En el fútbol, como en la vida, no siempre es fácil tomar partido. Pero hay quien lo hace sin importar las consecuencias. Aunque se juegue ya no su dinero, sino su vida. Ramon Usall repasa en ‘Fútbol por la libertad’ (Altamares) el compromiso ideológico de los que consideraron que lo de que no hay que mezclar deporte y política no iba con ellos. Poniendo en algunos casos en peligro mucho más que sus carreras.

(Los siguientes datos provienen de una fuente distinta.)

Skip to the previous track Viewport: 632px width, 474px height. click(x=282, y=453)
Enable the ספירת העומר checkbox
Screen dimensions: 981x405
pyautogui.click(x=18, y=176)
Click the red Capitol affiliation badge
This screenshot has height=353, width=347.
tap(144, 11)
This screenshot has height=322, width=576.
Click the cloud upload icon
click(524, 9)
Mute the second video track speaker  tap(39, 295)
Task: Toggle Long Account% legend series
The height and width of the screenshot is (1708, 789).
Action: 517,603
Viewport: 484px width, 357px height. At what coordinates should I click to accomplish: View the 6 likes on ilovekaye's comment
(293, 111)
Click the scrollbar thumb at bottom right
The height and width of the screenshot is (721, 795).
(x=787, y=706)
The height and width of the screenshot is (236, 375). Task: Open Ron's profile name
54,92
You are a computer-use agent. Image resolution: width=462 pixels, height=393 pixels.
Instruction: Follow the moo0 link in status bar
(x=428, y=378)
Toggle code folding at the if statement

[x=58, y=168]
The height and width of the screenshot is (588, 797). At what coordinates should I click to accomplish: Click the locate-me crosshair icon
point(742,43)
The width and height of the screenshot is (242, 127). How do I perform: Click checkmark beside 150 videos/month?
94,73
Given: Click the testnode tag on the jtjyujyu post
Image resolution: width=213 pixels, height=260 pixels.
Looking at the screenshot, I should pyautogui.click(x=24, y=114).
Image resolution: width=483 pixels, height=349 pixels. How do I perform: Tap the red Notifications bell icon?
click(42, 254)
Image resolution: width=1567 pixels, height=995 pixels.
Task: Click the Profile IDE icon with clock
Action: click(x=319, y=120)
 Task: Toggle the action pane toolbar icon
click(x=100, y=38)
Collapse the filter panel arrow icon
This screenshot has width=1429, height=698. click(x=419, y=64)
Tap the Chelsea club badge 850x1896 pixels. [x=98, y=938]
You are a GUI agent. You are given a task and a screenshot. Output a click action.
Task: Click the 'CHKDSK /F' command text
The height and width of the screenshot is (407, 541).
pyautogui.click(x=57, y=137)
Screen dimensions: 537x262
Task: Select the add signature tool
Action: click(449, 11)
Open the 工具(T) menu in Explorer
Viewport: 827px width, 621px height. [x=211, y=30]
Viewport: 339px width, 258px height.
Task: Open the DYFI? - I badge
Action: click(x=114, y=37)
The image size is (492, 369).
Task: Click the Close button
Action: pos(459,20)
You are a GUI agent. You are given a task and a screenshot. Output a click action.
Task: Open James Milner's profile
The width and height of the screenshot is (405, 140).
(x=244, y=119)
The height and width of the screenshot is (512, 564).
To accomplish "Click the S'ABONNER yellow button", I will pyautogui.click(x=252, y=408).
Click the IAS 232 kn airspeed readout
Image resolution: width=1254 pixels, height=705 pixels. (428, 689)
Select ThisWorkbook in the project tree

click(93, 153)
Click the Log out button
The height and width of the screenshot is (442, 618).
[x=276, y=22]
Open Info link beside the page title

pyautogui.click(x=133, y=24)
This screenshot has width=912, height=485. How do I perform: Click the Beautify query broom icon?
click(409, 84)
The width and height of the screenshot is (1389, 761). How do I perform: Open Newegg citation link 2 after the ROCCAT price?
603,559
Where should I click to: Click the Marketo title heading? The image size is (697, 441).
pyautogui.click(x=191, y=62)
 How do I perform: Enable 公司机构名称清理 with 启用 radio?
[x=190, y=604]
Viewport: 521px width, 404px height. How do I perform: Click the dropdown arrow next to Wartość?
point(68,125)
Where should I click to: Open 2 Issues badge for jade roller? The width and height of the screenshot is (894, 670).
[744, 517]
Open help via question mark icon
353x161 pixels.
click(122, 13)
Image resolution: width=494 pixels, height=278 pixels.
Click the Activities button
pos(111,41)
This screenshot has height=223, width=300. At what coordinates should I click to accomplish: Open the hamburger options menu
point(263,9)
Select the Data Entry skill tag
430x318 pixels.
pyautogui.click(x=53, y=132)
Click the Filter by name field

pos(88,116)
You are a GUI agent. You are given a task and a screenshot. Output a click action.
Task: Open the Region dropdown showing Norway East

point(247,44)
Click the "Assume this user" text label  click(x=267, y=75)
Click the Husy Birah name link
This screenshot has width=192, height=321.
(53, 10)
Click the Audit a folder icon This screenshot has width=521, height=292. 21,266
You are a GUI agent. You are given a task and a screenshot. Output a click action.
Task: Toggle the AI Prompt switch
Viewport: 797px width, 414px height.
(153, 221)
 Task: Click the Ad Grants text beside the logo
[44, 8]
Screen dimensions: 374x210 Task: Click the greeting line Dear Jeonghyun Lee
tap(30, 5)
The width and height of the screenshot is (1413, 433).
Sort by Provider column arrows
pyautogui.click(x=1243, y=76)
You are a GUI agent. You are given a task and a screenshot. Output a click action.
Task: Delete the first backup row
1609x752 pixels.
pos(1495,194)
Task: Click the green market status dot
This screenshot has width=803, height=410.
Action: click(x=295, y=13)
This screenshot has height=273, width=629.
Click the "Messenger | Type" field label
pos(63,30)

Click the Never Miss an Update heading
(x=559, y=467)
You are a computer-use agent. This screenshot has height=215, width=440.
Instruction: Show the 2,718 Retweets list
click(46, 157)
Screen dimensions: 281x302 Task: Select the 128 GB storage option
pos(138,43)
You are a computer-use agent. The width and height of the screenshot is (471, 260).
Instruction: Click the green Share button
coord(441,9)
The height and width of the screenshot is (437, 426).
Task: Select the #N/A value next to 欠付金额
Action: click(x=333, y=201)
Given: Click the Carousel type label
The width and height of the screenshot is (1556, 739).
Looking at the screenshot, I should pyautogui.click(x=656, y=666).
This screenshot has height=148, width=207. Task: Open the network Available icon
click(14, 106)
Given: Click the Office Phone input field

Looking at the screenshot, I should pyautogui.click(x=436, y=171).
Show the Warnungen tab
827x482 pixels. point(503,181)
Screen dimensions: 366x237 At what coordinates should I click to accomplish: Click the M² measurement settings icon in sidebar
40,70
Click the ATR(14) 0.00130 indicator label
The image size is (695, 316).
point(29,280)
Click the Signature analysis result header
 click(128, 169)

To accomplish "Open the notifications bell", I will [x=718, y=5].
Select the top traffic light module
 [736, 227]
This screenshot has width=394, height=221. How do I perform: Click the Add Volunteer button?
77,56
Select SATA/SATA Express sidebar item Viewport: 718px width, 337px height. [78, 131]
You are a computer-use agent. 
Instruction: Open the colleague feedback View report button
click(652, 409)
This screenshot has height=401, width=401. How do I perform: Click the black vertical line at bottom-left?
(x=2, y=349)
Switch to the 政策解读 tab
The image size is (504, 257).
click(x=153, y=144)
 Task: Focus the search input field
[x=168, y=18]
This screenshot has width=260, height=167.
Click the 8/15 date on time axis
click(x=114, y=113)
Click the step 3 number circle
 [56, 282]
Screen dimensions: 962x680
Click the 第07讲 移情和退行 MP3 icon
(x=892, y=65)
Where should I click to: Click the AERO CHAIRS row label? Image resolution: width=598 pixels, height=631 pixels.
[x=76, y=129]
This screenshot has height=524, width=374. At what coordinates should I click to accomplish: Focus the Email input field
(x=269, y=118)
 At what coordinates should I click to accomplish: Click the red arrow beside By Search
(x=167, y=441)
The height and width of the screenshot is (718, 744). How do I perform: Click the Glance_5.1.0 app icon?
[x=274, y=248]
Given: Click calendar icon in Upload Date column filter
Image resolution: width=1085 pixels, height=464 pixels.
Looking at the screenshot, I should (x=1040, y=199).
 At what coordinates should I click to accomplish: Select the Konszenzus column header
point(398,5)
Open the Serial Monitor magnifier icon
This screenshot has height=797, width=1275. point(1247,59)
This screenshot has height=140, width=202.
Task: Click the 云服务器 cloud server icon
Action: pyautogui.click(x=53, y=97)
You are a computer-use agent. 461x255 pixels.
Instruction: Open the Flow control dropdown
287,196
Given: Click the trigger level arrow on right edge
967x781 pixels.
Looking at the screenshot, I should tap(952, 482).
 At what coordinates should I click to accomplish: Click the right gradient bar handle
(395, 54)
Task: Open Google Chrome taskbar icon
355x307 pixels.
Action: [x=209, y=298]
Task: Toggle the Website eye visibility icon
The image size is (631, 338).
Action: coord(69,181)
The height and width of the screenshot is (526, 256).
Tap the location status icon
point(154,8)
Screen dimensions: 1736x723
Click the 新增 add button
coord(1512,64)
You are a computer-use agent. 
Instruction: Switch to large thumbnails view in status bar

El germen de la obra es el papel del fútbol en los procesos de descolonización africanos, en general, y el de Argelia en particular. «El caso de Argelia es paradigmático y fue la génesis de mi tesis y del libro. Me llamó la atención que todos los jugadores argelinos que jugaban en la primera división francesa renunciaran en 1958 a sus contratos y algunos a jugar el Mundial con Francia y se fueran clandestinamente hasta Túnez para ayudar a su país jugando a fútbol. Eso para mí sería el ejemplo de compromiso máximo, estar dispuesto a renunciar a su profesión para ayudar a la libertad de su país. Pero soy consciente de que el mundo no es el de 1958, cuando eso pasa. Es cierto que el mundo ha cambiado en muchos sentidos y el mundo del fútbol también».
Conforme los jugadores han empezado a ser empresas en sí mismas, con muchos intereses comerciales detrás, resulta más difícil verles mojarse políticamente. «El fútbol de élite se ha mercantilizado y la mayoría de jugadores cuidan su imagen global evitando cuestiones controvertidas. Al convertirse muchos en millonarios tienen un entorno que les desaconseja tomar decisiones que puedan manchar la marca global que muchos quieren cultivar, a no ser que sean posiciones muy asumidas de lucha contra el racismo».
Kylian Mbappé, delantero de la selección francesa. / FRANCK FIFE / AFP
En esta clave se puede entender una de las pocas excepciones en los últimos años, cuando Mbappé, Dembélé y otras estrellas de la selección francesa se mojaron ante el riesgo de la victoria electoral del Frente Nacional.
El ensayo repasa cómo el fútbol ha servido para legitimar regímenes totalitarios como la Argentina de Videla, la España de Franco o la Italia de Mussolini y recuerda el mensaje del Duce a la selección ‘azzurra’ antes de la final del Mundial de 1938: «Vencer o morir».
Matthias Sindelar pagó caro celebrar efusivamente su gol en la victoria austríaca ante la Alemania tres semanas después de la anexión de Austria. Después de negarse a jugar con la selección nazi apareció muerto junto a su novia judía. Los nazis tenían mal perder, como constataron en el Star ucraniano. Después de derrotar dos veces a un equipo integrado por miembros del ejército alemán,varios de los jugadores del equipo ucraniano fueron detenidos, deportados, torturados o asesinados.
El papel de la FIFA
«Aquellos años Europa vivía un proceso de ideologización más marcado y algunas tomas de decisión vienen marcadas por ese contexto. En la actualidad vivimos un cierto triunfo del capitalismo global y la desideologización, quitándole al fútbol muchos elementos de identidad política». En este sentido señala la paradoja de que la FIFA utilice el fútbol para luchar contra el racismo, pero prohíba que se use para otro tipo de reivindicaciones. Como ha ocurrido con la multa de 10.000 dólares a la AFA después de que los jugadores argentinos que celebraron la victoria en semifinales del Mundial sacaran una pancarta en la que se leía:«Las Malvinas son argentinas».

El delantero español Borja Iglesias. / AFP7 vía Europa Press
«Dicen que el fútbol no se tiene que relacionar con la política. No, que completen la frase: no quieren relacionarlo con políticas que a la FIFA no le gustan. Intentar negar que el deporte tiene una dimensión política es una absurdidad. El fútbol no ha sido solo el opio del pueblo, sino también un instrumento para la emancipación social, para luchar contra el racismo, el fascismo, contra el colonialismo, para la igualdad de género y las libertades democráticas…».
Usall rescata la triste historia de Justin Fashanu, el primer futbolista de una gran liga que se declaró homosexual y que se acabó suicidando. En España no solo sigue sin haber salido del armario ningún jugador de Primera, sino que apenas que se hayan posicionado abiertamente en favor de los derechos LGTBI. Borja Iglesias, de los pocos que lo ha hecho, ha recibido todo tipo de insultos. Viendo esas reacciones es comprensible que no haya ningún jugador en activo de primer nivel que se atreva a dar el paso. «El fútbol ha reflejado una homofobia dominante, que se ha ido revertiendo tímidamente, pero sigue pesando la masculinidad tóxica. El fútbol es un espejo de la sociedad».